Dummy Foal SyndromeBy Kentucky Equine Research Staff · January 19, 2011
In most cases, mares give birth quickly and without complications. The foal stands and nurses within an hour or two, and a few days later is following the mare around the pasture and snoozing in the sunshine. Sometimes, however, complications just before, during, or after birth can result in a decreased oxygen supply to the foal's brain. Various terms such as hypoxic ischemic encephalopathy or neonatal maladjustment syndrome have been used to describe the manifestations of oxygen deprivation. Around the barn, managers refer to these foals as wanderers, sleepers, barkers, or dummy foals.

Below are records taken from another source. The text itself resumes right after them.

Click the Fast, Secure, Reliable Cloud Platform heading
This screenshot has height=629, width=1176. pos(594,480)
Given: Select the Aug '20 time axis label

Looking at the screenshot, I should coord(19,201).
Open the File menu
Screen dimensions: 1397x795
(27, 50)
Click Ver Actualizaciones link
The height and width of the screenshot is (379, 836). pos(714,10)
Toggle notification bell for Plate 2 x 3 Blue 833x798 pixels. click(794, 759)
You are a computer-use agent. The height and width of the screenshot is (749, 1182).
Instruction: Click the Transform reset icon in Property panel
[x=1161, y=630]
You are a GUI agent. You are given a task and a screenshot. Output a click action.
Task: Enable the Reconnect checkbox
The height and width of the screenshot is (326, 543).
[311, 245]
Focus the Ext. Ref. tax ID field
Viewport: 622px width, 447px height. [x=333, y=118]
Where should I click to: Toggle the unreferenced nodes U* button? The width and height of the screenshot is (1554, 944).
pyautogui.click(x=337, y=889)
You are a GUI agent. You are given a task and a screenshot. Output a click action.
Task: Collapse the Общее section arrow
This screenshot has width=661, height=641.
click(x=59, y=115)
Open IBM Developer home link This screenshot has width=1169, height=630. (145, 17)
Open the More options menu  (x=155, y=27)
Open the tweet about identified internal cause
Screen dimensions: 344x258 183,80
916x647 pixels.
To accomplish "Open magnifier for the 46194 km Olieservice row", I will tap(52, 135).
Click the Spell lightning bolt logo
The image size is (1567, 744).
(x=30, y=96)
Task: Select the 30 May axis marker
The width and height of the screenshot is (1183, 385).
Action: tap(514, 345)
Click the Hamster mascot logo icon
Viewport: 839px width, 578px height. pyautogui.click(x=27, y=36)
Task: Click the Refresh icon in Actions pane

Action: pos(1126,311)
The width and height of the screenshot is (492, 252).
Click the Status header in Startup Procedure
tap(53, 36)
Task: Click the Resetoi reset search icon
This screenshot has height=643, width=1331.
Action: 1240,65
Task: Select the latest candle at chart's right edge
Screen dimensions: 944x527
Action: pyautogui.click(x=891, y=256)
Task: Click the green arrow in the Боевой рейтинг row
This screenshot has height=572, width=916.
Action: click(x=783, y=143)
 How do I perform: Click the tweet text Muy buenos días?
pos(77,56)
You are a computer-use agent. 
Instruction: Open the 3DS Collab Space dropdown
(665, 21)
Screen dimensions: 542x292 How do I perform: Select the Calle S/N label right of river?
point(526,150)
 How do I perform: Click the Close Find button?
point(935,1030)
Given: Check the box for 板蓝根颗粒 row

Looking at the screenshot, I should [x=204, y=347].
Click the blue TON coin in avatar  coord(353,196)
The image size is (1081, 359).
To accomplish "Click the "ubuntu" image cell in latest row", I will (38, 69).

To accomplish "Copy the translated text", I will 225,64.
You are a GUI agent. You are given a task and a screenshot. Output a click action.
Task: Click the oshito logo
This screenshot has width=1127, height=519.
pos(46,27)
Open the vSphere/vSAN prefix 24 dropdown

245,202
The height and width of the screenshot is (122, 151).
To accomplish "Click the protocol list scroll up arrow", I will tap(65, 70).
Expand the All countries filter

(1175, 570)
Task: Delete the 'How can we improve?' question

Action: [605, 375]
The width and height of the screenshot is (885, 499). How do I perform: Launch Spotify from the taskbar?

Anything that reduces the amount of oxygen reaching the brain can rapidly affect brain cell function. The problem can be depleted blood flow, or normal blood flow with depleted oxygen, or a combination of these factors. One reason for interrupted oxygen supply before birth might be premature separation of the placenta from the uterus. Uterine infection, twin pregnancy, and fescue toxicosis are other risk factors. If the birth is difficult and delivery is delayed, compression of the umbilical cord may reduce the foal's blood supply. When the umbilical cord is broken soon after delivery, the foal's heart and lungs must assume circulatory functions that were previously supplied by the mare. Any delay in this process can cause a drop in the amount of oxygen that is delivered to the foal's brain.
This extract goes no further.